Before my first reporting trip to Ukraine, one of my seasoned war correspondent colleagues had two pieces of advice. First, not to miss the delicious coffee and pastries you can find in Kyiv (which is a wonderfully reassuring thing to hear as you head off towards a conflict). Second, that it was absolutely necessary to read Serhii Plokhy’s 2015 book The Gates of Europe: A History of Ukraine. I did, and it unwound 2,500 years of complex, fascinating and often tragic events, all the way from Herodotus’s accounts of the ancient Scythians to the Maidan protests in Kyiv a decade ago. Now Plokhy and I are speaking by Zoom – me from London, he from his home near Harvard, where he is professor of Ukrainian history. He’s in his study. There are globes on every surface, and antique maps of Ukraine hang on the walls.

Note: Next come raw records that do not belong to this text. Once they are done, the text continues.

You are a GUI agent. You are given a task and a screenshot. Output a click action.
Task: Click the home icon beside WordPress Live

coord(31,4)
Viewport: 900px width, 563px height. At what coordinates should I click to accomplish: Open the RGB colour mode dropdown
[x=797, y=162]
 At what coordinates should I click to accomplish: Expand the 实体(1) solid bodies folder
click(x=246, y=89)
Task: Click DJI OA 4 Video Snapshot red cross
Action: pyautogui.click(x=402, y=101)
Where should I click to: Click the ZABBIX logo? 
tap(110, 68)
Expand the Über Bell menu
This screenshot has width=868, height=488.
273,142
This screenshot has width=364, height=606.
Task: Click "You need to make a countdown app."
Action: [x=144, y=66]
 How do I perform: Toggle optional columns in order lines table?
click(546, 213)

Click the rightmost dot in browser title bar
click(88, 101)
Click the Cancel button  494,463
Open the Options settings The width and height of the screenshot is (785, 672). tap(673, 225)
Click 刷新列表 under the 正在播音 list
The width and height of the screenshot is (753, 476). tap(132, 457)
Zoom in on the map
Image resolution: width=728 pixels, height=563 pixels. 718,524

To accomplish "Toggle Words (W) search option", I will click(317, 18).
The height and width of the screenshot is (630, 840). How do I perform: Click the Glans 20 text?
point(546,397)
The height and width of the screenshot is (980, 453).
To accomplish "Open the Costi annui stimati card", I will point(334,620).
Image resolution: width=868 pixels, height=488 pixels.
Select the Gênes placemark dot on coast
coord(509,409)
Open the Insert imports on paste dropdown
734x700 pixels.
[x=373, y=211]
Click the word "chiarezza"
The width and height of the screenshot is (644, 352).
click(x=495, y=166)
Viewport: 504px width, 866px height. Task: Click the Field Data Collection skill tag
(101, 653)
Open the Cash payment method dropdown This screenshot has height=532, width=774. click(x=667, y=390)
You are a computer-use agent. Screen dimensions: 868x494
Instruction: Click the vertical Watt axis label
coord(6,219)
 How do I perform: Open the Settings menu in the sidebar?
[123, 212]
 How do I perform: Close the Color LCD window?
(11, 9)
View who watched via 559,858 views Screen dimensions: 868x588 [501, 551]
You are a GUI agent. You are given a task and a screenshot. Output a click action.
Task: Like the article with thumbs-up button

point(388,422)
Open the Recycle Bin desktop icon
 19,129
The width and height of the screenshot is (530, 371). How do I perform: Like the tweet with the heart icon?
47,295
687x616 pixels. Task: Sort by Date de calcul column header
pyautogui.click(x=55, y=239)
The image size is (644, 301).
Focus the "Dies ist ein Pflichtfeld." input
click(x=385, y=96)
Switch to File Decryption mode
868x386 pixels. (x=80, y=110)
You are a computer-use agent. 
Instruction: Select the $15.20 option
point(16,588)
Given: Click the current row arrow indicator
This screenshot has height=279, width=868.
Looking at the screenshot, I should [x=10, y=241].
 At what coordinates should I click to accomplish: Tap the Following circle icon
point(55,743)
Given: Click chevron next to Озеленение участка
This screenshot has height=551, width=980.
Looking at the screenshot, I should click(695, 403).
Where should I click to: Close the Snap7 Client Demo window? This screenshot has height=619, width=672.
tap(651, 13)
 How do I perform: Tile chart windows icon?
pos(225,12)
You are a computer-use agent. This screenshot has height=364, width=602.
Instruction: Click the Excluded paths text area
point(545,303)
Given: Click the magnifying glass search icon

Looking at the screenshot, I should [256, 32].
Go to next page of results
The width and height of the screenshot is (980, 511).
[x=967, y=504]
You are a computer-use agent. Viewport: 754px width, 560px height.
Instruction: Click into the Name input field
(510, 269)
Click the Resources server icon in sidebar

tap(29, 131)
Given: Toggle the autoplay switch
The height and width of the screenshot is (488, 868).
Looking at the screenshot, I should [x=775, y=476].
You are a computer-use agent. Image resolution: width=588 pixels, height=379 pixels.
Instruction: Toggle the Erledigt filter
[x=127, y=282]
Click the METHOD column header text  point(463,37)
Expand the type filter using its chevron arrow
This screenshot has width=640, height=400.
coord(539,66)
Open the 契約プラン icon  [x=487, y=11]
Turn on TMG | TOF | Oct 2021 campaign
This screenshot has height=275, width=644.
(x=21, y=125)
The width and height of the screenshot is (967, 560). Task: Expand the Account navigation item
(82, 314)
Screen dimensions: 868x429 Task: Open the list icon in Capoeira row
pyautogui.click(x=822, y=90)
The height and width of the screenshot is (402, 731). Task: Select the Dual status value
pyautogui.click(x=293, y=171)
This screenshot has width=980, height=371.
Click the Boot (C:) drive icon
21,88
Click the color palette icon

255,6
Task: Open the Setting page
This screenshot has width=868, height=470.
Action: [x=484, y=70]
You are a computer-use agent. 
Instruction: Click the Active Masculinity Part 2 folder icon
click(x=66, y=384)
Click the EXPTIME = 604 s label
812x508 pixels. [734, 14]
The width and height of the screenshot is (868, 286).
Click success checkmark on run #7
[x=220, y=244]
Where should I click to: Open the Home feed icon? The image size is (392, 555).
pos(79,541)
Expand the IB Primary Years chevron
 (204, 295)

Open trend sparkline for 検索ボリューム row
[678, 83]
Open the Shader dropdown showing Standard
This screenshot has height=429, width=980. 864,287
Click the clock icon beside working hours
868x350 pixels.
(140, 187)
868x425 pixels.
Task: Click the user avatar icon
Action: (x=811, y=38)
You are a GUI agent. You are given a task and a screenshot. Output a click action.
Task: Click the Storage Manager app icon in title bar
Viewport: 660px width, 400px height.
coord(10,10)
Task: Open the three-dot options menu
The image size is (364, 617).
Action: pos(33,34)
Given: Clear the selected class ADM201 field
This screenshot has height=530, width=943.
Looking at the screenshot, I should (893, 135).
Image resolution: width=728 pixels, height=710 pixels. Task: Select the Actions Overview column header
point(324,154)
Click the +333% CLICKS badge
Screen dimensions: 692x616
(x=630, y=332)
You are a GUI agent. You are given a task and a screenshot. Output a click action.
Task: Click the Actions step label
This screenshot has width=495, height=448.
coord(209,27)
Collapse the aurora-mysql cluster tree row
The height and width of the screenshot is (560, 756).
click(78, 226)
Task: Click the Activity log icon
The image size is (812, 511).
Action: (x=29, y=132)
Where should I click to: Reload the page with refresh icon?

Plokhy, 65, is a genial presence – calm, expansive, gently humorous, not given to grandstanding – exactly how you might imagine and want a history professor to be. However, his latest project is anything but conventional historiography. He begins The Russo-Ukrainian War, his new book, by recalling the moment he picked up his phone and checked his emails, early on 24 February last year. He was in Vienna. One email from a Harvard colleague, with whom he’d been discussing the prospect of an all-out invasion, hoped he was OK. “I was not OK,” he writes. Aside from anything, his sister and her family were in Zaporizhzhia, the south-eastern city where he’d grown up. By the time he called her, she could already hear the pounding of Russian artillery. He describes how he dressed carefully, that first morning, putting on a shirt and a blazer for a visit to some archives – “to show that I was collected and prepared to carry out my duties, whatever they might be”. The book ends with an afterword that pays heartbreaking tribute to his cousin, killed in October near Bakhmut.

History is normally written from the calm, distant purview that a scholar attains when chaotic events have resolved themselves into some recognisable shape or pattern. It is not usually interrupted by grief for a family member killed as a result of those still-unfolding events. At first, he says, he resisted the idea of a book about the invasion, produced during the invasion. To write such a volume would be “to go against the basic principles of the profession”. “Our wisdom as historians comes from the fact that we already know how things turned out,” he says.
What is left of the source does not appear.